▶ **Work to complete**: Quote exactly, and only, the lines from the one containing "Task: Open the Вид tab in Crack window" through the end of the material below. Skip pictures.

▶ **Extracted entries**:
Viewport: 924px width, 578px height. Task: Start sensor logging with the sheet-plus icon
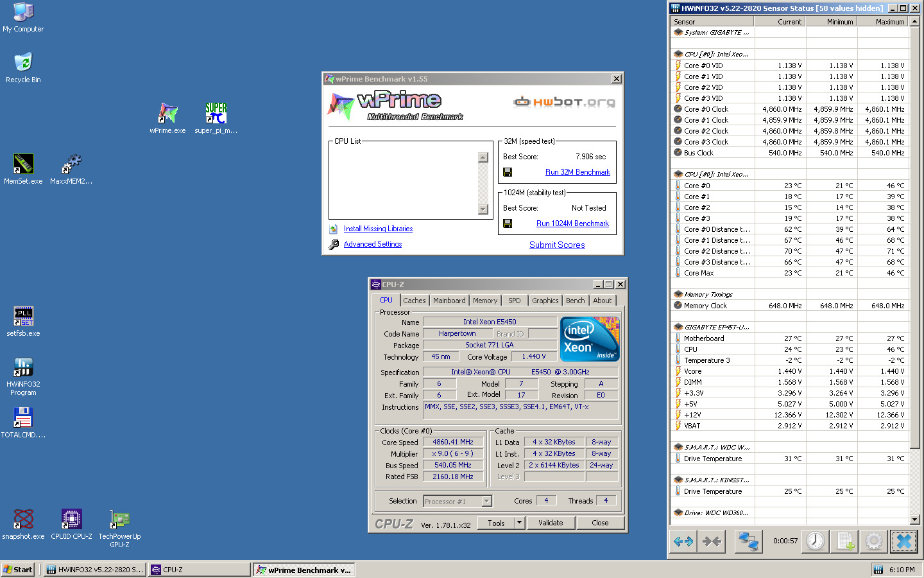click(x=845, y=541)
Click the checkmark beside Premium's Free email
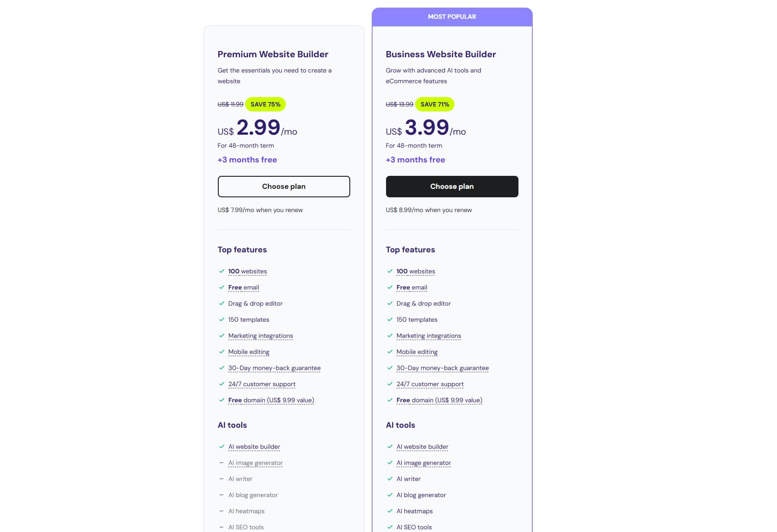 (x=222, y=287)
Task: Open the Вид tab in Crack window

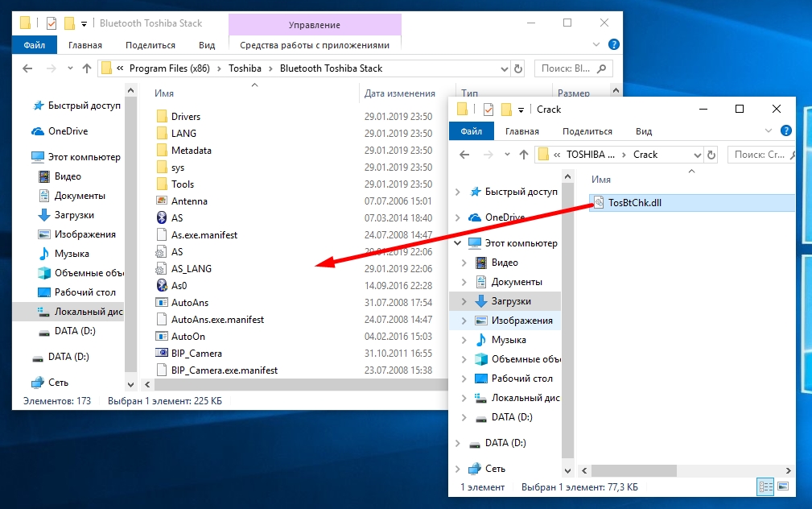Action: pyautogui.click(x=644, y=131)
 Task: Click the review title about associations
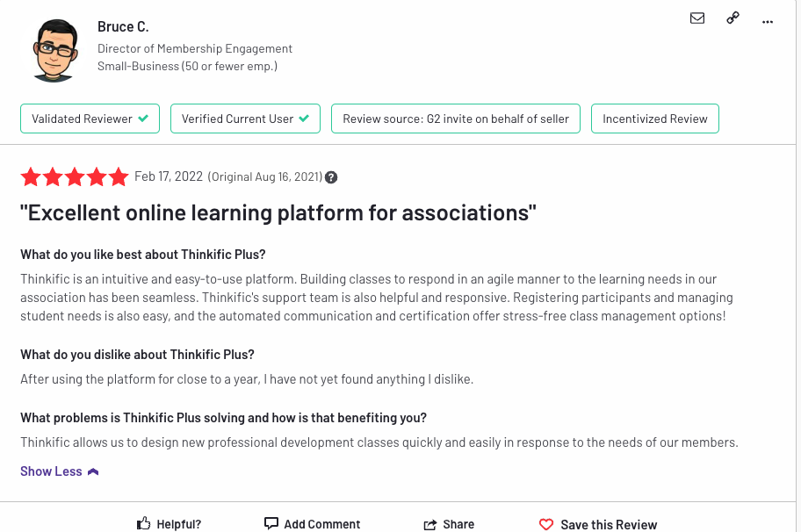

▶ **Answer for the task**:
Task: Open the Вид tab in Crack window

Action: pyautogui.click(x=644, y=131)
 Task: Click the review title about associations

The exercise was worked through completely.